Antimicrobial efficacy testing is performed to prove that products with “antimicrobial” or “preservative” claims actually work. Some products may be used to treat infections and thus need to prove they are effective for safety and efficacy reasons; whereas some products and packaging contain preservatives to improve stability and shelf life, and to reduce the risk of contamination through repeated use by the user.
Any product stored within a container that is repeatedly opened, exposed to skin, hands or mucous membrane contact, or delivered in doses through repeated withdrawals, poses a high risk of harbouring bacterial growth, unless effective properties are incorporated into the product and/or the packaging container. For non-sterile products, preservatives are also used to ensure microbial contaminants are not picked up during the manufacturing process.

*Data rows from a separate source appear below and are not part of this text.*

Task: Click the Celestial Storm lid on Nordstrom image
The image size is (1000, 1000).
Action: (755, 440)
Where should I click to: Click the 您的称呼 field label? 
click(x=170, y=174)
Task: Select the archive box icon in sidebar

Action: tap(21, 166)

We can validate the removal/resistance to build up of bacteria, mould, fungi, and other soils on a range of materials, formulations and surfaces. We inoculate your products with a specified and validated concentration of each of your challenge organisms. Over a period of 28 days the product is examined to determine the number of viable microorganisms which survive at each specified time interval and the log-reduction is calculated. We can also check that the preservatives you use are kept within the recommended limits, to ensure there are no risks of toxicity to the user.
We test to industry and regulatory standards for antimicrobial properties, including pharmacopeial standards (e.g. USP<51>), or to your own internally developed methods. We can also develop customized, validated test methods when off-the-shelf solutions won’t do.

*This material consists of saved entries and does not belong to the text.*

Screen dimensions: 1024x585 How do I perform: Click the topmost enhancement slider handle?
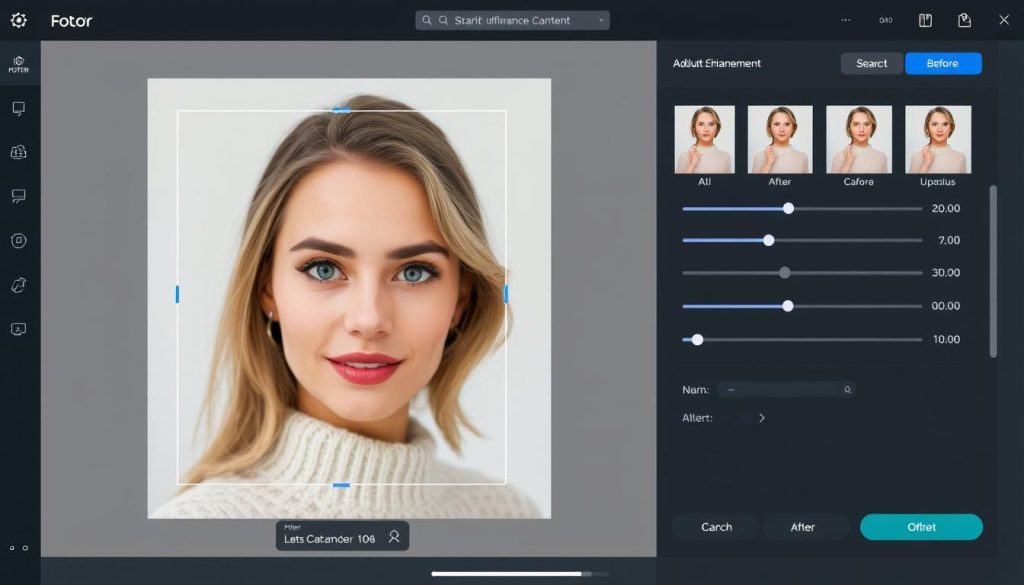point(789,208)
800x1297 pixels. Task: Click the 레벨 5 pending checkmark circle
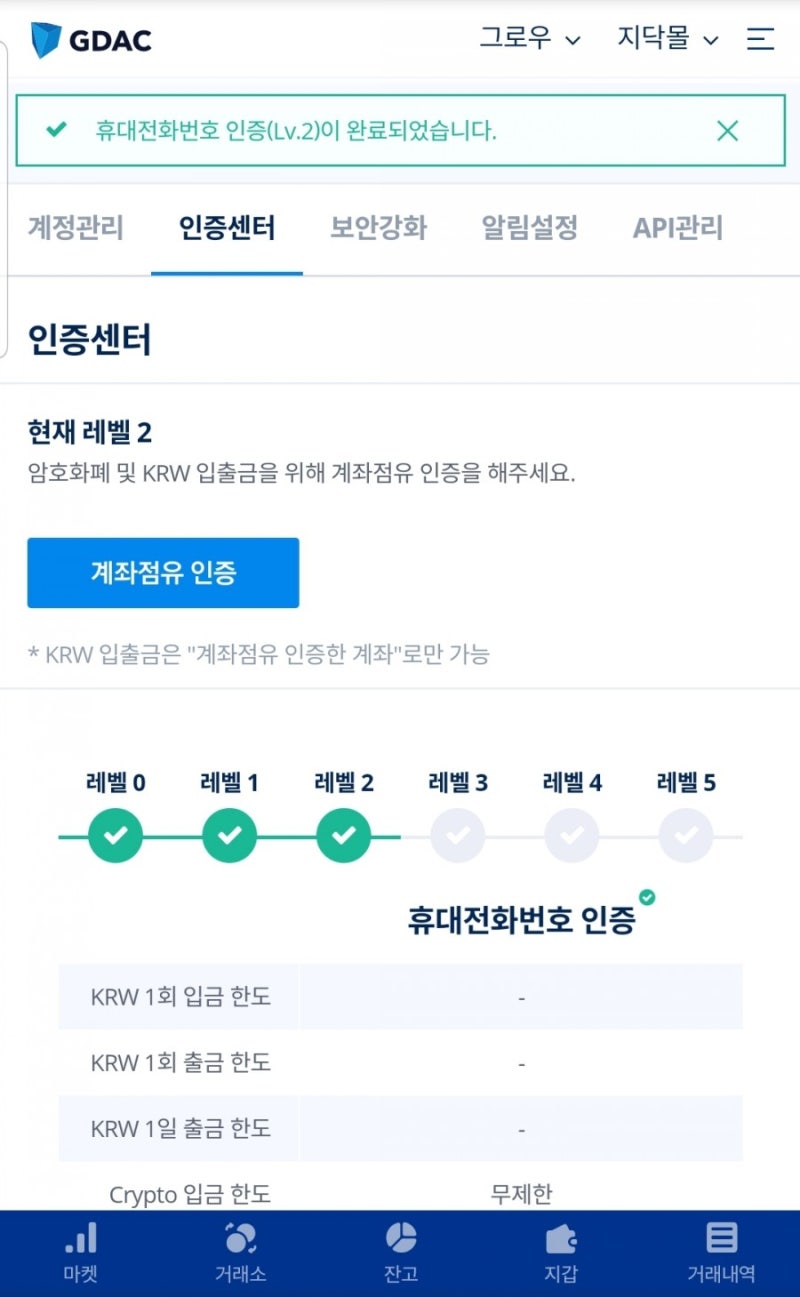click(686, 835)
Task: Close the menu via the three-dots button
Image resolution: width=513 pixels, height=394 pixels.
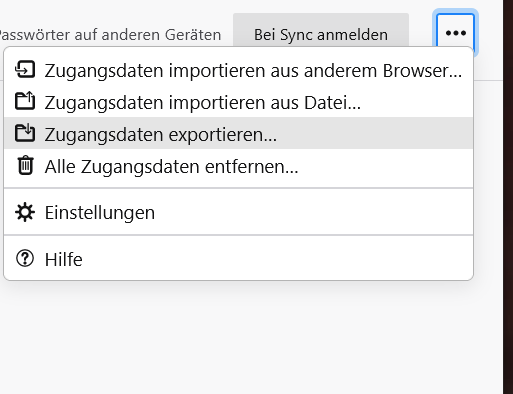Action: pos(456,33)
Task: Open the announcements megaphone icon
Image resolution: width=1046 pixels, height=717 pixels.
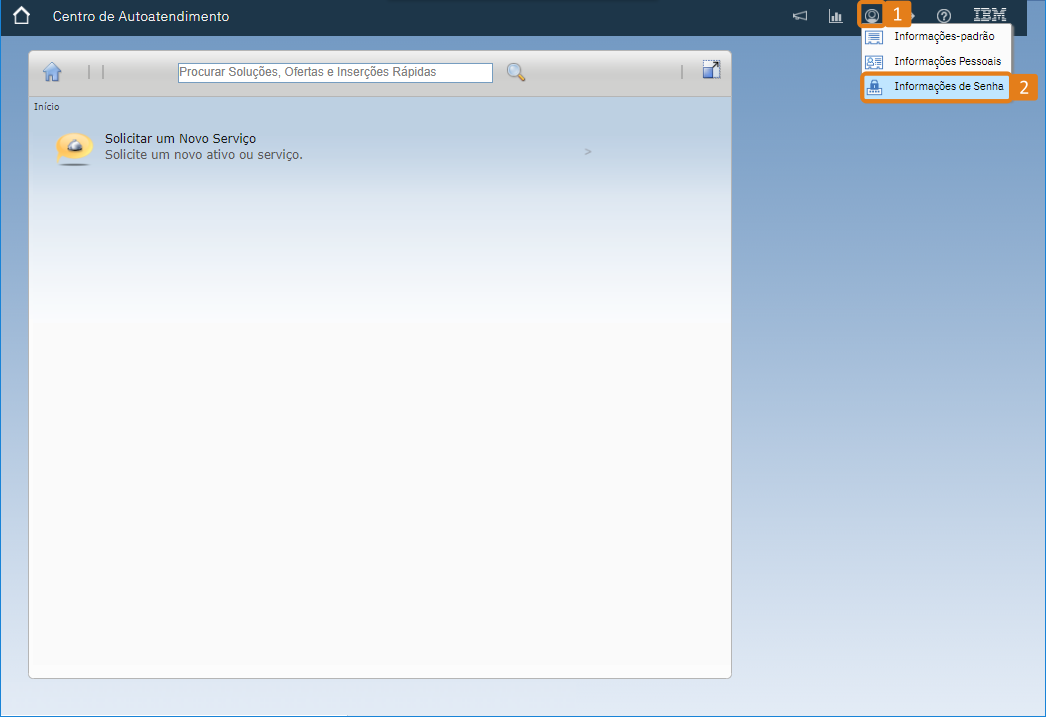Action: (800, 16)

AET can be performed to support product claims when comparing the effectiveness of products against antimicrobial build up to competitors’ products, especially for products that are inherently designed to treat infections e.g. wound dressings, implant coatings, etc. Before (or instead of) going into long and expensive clinical trials it is desirable to ensure that, in vitro, the performance is as expected. Testing such as minimum inhibitory concentration (MIC), time kill, and zone of inhibition testing, can also form part of these studies.
Lucideon’s expert scientists have extensive knowledge in microbiology, analytical chemistry and surface science to help design and perform your AET to the highest standards and provide extensive supporting services, should they be required, including understanding why your product is or isn’t displaying the right anti-microbial efficacy to support regulatory submissions, product design, and claim substantiations. We are here to help you optimize your current materials, products and methods or develop new ones. We have our own range of antimicrobial materials and technologies that could help you make a breakthrough with your new product developments, for example.